### TASK TO CARRY OUT
Rewrite the items below, renaming "Screen dimensions" to "Display size" and keeping every other word unchanged.

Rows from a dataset
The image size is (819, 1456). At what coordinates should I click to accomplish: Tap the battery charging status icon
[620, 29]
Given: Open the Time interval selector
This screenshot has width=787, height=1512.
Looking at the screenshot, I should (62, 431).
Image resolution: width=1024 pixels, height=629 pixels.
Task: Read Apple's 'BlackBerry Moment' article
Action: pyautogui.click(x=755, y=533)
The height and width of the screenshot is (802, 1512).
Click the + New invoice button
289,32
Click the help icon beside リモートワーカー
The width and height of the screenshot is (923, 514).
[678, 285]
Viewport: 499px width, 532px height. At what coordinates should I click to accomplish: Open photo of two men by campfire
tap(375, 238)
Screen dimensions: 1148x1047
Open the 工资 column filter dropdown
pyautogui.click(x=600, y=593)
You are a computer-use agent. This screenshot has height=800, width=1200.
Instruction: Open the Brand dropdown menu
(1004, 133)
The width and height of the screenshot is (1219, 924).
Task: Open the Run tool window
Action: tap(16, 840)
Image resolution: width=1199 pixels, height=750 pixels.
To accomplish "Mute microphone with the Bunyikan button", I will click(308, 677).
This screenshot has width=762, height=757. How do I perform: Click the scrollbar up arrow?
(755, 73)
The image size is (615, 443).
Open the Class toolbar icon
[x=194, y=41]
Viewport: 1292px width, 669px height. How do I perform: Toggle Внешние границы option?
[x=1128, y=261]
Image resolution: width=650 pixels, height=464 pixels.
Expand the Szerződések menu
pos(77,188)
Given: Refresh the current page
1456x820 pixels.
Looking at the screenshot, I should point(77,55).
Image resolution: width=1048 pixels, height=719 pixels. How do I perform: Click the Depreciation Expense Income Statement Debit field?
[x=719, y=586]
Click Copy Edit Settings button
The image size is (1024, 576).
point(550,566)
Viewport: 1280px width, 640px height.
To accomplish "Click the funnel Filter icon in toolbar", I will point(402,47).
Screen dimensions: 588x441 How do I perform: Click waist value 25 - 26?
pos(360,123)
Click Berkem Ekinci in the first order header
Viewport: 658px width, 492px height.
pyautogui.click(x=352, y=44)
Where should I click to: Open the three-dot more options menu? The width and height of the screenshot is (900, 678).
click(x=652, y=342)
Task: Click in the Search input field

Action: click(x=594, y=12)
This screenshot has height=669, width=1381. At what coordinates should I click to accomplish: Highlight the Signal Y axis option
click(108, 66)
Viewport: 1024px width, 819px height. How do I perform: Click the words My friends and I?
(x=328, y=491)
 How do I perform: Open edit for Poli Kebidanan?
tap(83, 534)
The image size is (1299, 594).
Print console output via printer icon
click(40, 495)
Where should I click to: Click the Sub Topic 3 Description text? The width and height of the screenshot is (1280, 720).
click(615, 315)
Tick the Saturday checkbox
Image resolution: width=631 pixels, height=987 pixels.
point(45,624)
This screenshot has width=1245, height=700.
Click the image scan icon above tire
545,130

### TASK RESULT
The image size is (819, 1456). At what coordinates should I click to accomplish: Tap the battery charging status icon
[620, 29]
Given: Open the Time interval selector
This screenshot has width=787, height=1512.
Looking at the screenshot, I should (62, 431).
Image resolution: width=1024 pixels, height=629 pixels.
Task: Read Apple's 'BlackBerry Moment' article
Action: pyautogui.click(x=755, y=533)
The height and width of the screenshot is (802, 1512).
Click the + New invoice button
289,32
Click the help icon beside リモートワーカー
The width and height of the screenshot is (923, 514).
[678, 285]
Viewport: 499px width, 532px height. At what coordinates should I click to accomplish: Open photo of two men by campfire
tap(375, 238)
Display size: 1148x1047
Open the 工资 column filter dropdown
pyautogui.click(x=600, y=593)
You are a computer-use agent. This screenshot has height=800, width=1200.
Instruction: Open the Brand dropdown menu
(1004, 133)
The width and height of the screenshot is (1219, 924).
Task: Open the Run tool window
Action: tap(16, 840)
Image resolution: width=1199 pixels, height=750 pixels.
To accomplish "Mute microphone with the Bunyikan button", I will click(308, 677).
This screenshot has width=762, height=757. How do I perform: Click the scrollbar up arrow?
(755, 73)
The image size is (615, 443).
Open the Class toolbar icon
[x=194, y=41]
Viewport: 1292px width, 669px height. How do I perform: Toggle Внешние границы option?
[x=1128, y=261]
Image resolution: width=650 pixels, height=464 pixels.
Expand the Szerződések menu
pos(77,188)
Given: Refresh the current page
1456x820 pixels.
Looking at the screenshot, I should point(77,55).
Image resolution: width=1048 pixels, height=719 pixels. How do I perform: Click the Depreciation Expense Income Statement Debit field?
[x=719, y=586]
Click Copy Edit Settings button
The image size is (1024, 576).
point(550,566)
Viewport: 1280px width, 640px height.
To accomplish "Click the funnel Filter icon in toolbar", I will point(402,47).
Display size: 588x441 How do I perform: Click waist value 25 - 26?
pos(360,123)
Click Berkem Ekinci in the first order header
Viewport: 658px width, 492px height.
pyautogui.click(x=352, y=44)
Where should I click to: Open the three-dot more options menu? The width and height of the screenshot is (900, 678).
click(x=652, y=342)
Task: Click in the Search input field

Action: click(x=594, y=12)
This screenshot has height=669, width=1381. At what coordinates should I click to accomplish: Highlight the Signal Y axis option
click(108, 66)
Viewport: 1024px width, 819px height. How do I perform: Click the words My friends and I?
(x=328, y=491)
 How do I perform: Open edit for Poli Kebidanan?
tap(83, 534)
The image size is (1299, 594).
Print console output via printer icon
click(40, 495)
Where should I click to: Click the Sub Topic 3 Description text? The width and height of the screenshot is (1280, 720).
click(615, 315)
Tick the Saturday checkbox
Image resolution: width=631 pixels, height=987 pixels.
point(45,624)
This screenshot has width=1245, height=700.
Click the image scan icon above tire
545,130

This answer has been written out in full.